▸ REQUIRED WORK:
Every record below needs to be retyped exactly as it appears.

*** Opening of EXCERPTED RECORDS ***

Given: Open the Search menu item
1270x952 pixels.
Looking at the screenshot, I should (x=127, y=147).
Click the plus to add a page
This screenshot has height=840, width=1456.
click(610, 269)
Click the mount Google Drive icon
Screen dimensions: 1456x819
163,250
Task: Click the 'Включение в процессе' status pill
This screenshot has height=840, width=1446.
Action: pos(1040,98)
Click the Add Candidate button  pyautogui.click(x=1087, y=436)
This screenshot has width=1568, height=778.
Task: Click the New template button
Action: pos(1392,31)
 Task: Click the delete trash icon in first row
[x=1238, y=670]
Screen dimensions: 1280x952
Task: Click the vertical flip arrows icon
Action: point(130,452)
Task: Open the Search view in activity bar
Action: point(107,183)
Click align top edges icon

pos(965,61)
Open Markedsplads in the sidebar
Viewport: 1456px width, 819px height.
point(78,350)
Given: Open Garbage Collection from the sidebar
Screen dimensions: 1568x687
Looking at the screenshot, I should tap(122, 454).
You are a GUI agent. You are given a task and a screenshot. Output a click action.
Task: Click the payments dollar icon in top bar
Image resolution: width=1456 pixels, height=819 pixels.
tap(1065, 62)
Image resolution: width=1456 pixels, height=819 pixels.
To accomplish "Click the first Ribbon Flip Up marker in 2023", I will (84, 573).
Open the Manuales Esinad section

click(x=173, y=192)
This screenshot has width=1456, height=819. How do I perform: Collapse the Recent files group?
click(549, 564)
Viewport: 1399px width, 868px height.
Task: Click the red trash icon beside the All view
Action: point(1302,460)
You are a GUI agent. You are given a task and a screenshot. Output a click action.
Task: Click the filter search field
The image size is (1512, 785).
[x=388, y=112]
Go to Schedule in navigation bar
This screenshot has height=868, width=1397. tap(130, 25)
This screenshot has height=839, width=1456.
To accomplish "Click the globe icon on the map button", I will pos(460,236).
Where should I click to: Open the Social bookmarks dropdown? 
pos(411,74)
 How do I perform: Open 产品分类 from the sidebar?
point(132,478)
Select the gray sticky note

*** Close of EXCERPTED RECORDS ***

▸ RESPONSE TO THIS TASK:
Given: Open the Search menu item
1270x952 pixels.
Looking at the screenshot, I should (x=127, y=147).
Click the plus to add a page
This screenshot has height=840, width=1456.
click(610, 269)
Click the mount Google Drive icon
Screen dimensions: 1456x819
163,250
Task: Click the 'Включение в процессе' status pill
This screenshot has height=840, width=1446.
Action: pos(1040,98)
Click the Add Candidate button  pyautogui.click(x=1087, y=436)
This screenshot has width=1568, height=778.
Task: Click the New template button
Action: pos(1392,31)
 Task: Click the delete trash icon in first row
[x=1238, y=670]
Screen dimensions: 1280x952
Task: Click the vertical flip arrows icon
Action: point(130,452)
Task: Open the Search view in activity bar
Action: point(107,183)
Click align top edges icon

pos(965,61)
Open Markedsplads in the sidebar
Viewport: 1456px width, 819px height.
point(78,350)
Given: Open Garbage Collection from the sidebar
Screen dimensions: 1568x687
Looking at the screenshot, I should tap(122, 454).
You are a GUI agent. You are given a task and a screenshot. Output a click action.
Task: Click the payments dollar icon in top bar
Image resolution: width=1456 pixels, height=819 pixels.
tap(1065, 62)
Image resolution: width=1456 pixels, height=819 pixels.
To accomplish "Click the first Ribbon Flip Up marker in 2023", I will (84, 573).
Open the Manuales Esinad section

click(x=173, y=192)
This screenshot has width=1456, height=819. How do I perform: Collapse the Recent files group?
click(549, 564)
Viewport: 1399px width, 868px height.
Task: Click the red trash icon beside the All view
Action: point(1302,460)
You are a GUI agent. You are given a task and a screenshot. Output a click action.
Task: Click the filter search field
The image size is (1512, 785).
[x=388, y=112]
Go to Schedule in navigation bar
This screenshot has height=868, width=1397. tap(130, 25)
This screenshot has height=839, width=1456.
To accomplish "Click the globe icon on the map button", I will pos(460,236).
Where should I click to: Open the Social bookmarks dropdown? 
pos(411,74)
 How do I perform: Open 产品分类 from the sidebar?
point(132,478)
Select the gray sticky note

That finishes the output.